— ABOUT THIS TASK —
Please return each record exactly, leaving nothing out.

=== Section Start ===

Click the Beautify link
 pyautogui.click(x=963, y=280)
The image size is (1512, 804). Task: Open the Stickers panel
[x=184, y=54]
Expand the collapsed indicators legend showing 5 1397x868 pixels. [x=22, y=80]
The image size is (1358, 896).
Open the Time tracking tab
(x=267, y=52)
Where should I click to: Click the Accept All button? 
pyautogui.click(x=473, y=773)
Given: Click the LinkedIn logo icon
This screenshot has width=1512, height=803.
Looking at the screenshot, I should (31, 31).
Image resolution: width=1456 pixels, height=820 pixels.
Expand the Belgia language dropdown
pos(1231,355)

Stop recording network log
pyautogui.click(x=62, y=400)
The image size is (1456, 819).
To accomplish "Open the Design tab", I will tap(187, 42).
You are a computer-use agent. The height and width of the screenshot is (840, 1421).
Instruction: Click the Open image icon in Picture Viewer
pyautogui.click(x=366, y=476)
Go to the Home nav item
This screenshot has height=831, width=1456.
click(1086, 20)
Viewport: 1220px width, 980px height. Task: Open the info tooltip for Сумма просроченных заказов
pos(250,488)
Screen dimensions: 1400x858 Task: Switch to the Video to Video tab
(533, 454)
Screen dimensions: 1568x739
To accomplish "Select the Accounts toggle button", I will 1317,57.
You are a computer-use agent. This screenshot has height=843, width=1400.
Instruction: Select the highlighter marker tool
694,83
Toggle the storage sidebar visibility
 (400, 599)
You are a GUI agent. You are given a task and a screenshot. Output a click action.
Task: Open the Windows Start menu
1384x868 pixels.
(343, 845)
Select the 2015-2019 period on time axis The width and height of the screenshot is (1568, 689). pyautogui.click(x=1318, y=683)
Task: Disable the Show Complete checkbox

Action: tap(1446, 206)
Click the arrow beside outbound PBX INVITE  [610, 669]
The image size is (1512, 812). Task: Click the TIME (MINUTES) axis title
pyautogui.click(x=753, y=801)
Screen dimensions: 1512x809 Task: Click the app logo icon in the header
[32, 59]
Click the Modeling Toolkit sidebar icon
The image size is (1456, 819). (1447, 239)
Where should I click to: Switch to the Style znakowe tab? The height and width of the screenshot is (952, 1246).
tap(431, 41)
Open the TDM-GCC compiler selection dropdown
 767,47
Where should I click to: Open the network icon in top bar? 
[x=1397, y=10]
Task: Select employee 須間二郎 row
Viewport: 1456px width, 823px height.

=== Section End ===

— ANSWER AREA —
Click the Beautify link
 pyautogui.click(x=963, y=280)
The image size is (1512, 804). Task: Open the Stickers panel
[x=184, y=54]
Expand the collapsed indicators legend showing 5 1397x868 pixels. [x=22, y=80]
The image size is (1358, 896).
Open the Time tracking tab
(x=267, y=52)
Where should I click to: Click the Accept All button? 
pyautogui.click(x=473, y=773)
Given: Click the LinkedIn logo icon
This screenshot has width=1512, height=803.
Looking at the screenshot, I should (31, 31).
Image resolution: width=1456 pixels, height=820 pixels.
Expand the Belgia language dropdown
pos(1231,355)

Stop recording network log
pyautogui.click(x=62, y=400)
The image size is (1456, 819).
To accomplish "Open the Design tab", I will tap(187, 42).
You are a computer-use agent. The height and width of the screenshot is (840, 1421).
Instruction: Click the Open image icon in Picture Viewer
pyautogui.click(x=366, y=476)
Go to the Home nav item
This screenshot has height=831, width=1456.
click(1086, 20)
Viewport: 1220px width, 980px height. Task: Open the info tooltip for Сумма просроченных заказов
pos(250,488)
Screen dimensions: 1400x858 Task: Switch to the Video to Video tab
(533, 454)
Screen dimensions: 1568x739
To accomplish "Select the Accounts toggle button", I will 1317,57.
You are a computer-use agent. This screenshot has height=843, width=1400.
Instruction: Select the highlighter marker tool
694,83
Toggle the storage sidebar visibility
 (400, 599)
You are a GUI agent. You are given a task and a screenshot. Output a click action.
Task: Open the Windows Start menu
1384x868 pixels.
(343, 845)
Select the 2015-2019 period on time axis The width and height of the screenshot is (1568, 689). pyautogui.click(x=1318, y=683)
Task: Disable the Show Complete checkbox

Action: tap(1446, 206)
Click the arrow beside outbound PBX INVITE  [610, 669]
The image size is (1512, 812). Task: Click the TIME (MINUTES) axis title
pyautogui.click(x=753, y=801)
Screen dimensions: 1512x809 Task: Click the app logo icon in the header
[32, 59]
Click the Modeling Toolkit sidebar icon
The image size is (1456, 819). (1447, 239)
Where should I click to: Switch to the Style znakowe tab? The height and width of the screenshot is (952, 1246).
tap(431, 41)
Open the TDM-GCC compiler selection dropdown
 767,47
Where should I click to: Open the network icon in top bar? 
[x=1397, y=10]
Task: Select employee 須間二郎 row
Viewport: 1456px width, 823px height.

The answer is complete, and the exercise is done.